■ **The task**:
From the first line onward, reproduce the records exactly; the final line to include is the one holding "This screenshot has width=1393, height=868.".

[Opening Supplied material section]

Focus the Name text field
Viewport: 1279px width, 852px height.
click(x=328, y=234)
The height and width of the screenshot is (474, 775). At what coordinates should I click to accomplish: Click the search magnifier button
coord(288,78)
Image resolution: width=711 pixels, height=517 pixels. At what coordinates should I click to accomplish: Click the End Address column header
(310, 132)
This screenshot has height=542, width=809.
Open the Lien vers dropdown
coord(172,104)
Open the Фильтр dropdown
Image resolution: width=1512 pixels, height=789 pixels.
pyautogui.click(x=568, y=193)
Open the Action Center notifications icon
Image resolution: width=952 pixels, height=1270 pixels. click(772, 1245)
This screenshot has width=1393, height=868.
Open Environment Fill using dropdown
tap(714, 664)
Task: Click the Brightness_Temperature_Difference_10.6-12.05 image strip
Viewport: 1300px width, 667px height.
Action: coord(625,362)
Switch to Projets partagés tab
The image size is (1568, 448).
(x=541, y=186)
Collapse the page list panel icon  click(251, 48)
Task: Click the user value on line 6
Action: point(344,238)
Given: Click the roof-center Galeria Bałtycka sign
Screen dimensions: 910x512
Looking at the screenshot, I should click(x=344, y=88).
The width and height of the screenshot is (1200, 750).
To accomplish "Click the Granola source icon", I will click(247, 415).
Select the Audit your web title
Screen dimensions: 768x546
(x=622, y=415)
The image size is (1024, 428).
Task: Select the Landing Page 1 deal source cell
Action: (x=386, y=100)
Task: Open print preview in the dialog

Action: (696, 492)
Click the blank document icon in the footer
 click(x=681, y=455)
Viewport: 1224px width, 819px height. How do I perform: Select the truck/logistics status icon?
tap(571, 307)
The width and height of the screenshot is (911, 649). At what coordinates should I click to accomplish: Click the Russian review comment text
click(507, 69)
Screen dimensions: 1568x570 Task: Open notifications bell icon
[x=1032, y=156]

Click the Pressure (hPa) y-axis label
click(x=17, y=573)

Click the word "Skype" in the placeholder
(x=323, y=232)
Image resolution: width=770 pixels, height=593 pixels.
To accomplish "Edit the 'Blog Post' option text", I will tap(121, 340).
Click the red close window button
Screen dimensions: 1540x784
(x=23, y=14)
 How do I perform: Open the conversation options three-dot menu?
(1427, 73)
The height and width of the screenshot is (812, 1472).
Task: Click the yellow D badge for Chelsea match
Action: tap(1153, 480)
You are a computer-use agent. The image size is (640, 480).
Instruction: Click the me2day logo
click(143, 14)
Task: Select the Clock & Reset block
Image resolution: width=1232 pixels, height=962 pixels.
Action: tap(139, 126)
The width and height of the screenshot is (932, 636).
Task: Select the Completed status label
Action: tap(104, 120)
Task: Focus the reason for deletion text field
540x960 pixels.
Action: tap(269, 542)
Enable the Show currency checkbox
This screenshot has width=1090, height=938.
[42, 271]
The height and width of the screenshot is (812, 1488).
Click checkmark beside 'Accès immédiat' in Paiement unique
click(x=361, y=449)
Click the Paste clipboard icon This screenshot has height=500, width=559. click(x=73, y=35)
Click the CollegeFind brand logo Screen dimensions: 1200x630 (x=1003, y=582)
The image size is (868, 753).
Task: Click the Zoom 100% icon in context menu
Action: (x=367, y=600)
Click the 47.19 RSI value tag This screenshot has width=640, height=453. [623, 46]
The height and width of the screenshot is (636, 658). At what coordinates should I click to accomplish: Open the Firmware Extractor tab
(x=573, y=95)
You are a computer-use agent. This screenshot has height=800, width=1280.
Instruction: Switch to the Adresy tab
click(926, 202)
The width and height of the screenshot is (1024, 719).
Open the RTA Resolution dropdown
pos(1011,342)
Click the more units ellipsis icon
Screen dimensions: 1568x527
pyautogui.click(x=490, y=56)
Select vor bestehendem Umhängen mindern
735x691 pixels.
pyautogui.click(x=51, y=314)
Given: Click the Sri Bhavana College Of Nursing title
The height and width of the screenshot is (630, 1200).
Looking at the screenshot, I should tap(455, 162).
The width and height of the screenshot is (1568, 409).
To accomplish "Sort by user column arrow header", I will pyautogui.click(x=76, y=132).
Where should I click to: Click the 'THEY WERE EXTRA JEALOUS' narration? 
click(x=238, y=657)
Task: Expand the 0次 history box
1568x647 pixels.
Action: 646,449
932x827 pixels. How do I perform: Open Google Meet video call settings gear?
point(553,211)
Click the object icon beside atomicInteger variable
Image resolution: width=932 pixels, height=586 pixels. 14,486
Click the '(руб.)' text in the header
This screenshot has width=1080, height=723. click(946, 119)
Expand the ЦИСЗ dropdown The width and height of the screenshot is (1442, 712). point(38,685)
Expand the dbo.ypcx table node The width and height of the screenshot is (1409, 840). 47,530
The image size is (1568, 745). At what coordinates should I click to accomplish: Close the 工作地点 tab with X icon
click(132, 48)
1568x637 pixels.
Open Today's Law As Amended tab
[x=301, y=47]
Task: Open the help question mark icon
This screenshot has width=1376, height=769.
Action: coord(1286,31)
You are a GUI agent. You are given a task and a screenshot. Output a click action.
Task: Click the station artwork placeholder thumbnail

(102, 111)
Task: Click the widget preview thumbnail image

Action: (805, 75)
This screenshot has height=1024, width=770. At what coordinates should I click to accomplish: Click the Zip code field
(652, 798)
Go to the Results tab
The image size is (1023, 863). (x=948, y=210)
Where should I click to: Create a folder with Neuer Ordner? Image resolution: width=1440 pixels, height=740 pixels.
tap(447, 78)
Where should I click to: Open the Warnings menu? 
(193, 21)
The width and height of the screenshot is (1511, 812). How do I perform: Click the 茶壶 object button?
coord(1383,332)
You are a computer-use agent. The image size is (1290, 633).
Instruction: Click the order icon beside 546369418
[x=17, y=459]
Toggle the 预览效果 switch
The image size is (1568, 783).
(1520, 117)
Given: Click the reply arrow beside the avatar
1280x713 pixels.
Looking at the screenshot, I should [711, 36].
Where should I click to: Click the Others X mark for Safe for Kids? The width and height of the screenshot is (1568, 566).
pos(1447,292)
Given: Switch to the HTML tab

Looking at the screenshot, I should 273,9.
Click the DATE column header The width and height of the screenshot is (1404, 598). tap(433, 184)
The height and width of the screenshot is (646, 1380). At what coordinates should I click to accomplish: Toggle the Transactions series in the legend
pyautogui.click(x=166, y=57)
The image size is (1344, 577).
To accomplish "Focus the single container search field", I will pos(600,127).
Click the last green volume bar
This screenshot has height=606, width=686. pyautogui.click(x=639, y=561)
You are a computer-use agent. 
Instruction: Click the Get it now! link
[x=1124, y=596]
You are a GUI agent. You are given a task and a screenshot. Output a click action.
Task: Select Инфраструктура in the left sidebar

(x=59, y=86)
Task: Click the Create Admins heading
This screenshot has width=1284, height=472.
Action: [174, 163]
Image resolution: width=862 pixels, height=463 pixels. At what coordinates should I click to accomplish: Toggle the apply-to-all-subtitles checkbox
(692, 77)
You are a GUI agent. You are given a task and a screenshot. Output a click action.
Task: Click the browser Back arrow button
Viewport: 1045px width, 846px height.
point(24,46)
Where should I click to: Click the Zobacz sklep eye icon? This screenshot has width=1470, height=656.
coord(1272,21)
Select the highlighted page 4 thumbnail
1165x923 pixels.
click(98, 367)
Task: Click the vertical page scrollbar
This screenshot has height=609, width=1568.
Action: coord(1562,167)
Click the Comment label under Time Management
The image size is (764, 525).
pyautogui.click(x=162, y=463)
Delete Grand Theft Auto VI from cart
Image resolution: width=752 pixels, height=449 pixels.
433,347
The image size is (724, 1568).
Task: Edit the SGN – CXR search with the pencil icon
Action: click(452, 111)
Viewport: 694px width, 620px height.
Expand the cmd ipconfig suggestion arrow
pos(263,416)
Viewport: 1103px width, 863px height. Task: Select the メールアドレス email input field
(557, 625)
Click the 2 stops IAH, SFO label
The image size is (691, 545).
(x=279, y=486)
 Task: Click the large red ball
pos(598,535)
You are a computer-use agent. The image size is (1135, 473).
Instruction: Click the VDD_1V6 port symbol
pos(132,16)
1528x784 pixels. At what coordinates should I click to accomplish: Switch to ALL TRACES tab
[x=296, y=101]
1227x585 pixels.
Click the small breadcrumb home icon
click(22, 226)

[Closing Supplied material section]

■ **Reply to the exercise**:
Focus the Name text field
Viewport: 1279px width, 852px height.
click(x=328, y=234)
The height and width of the screenshot is (474, 775). At what coordinates should I click to accomplish: Click the search magnifier button
coord(288,78)
Image resolution: width=711 pixels, height=517 pixels. At what coordinates should I click to accomplish: Click the End Address column header
(310, 132)
This screenshot has height=542, width=809.
Open the Lien vers dropdown
coord(172,104)
Open the Фильтр dropdown
Image resolution: width=1512 pixels, height=789 pixels.
pyautogui.click(x=568, y=193)
Open the Action Center notifications icon
Image resolution: width=952 pixels, height=1270 pixels. click(772, 1245)
This screenshot has width=1393, height=868.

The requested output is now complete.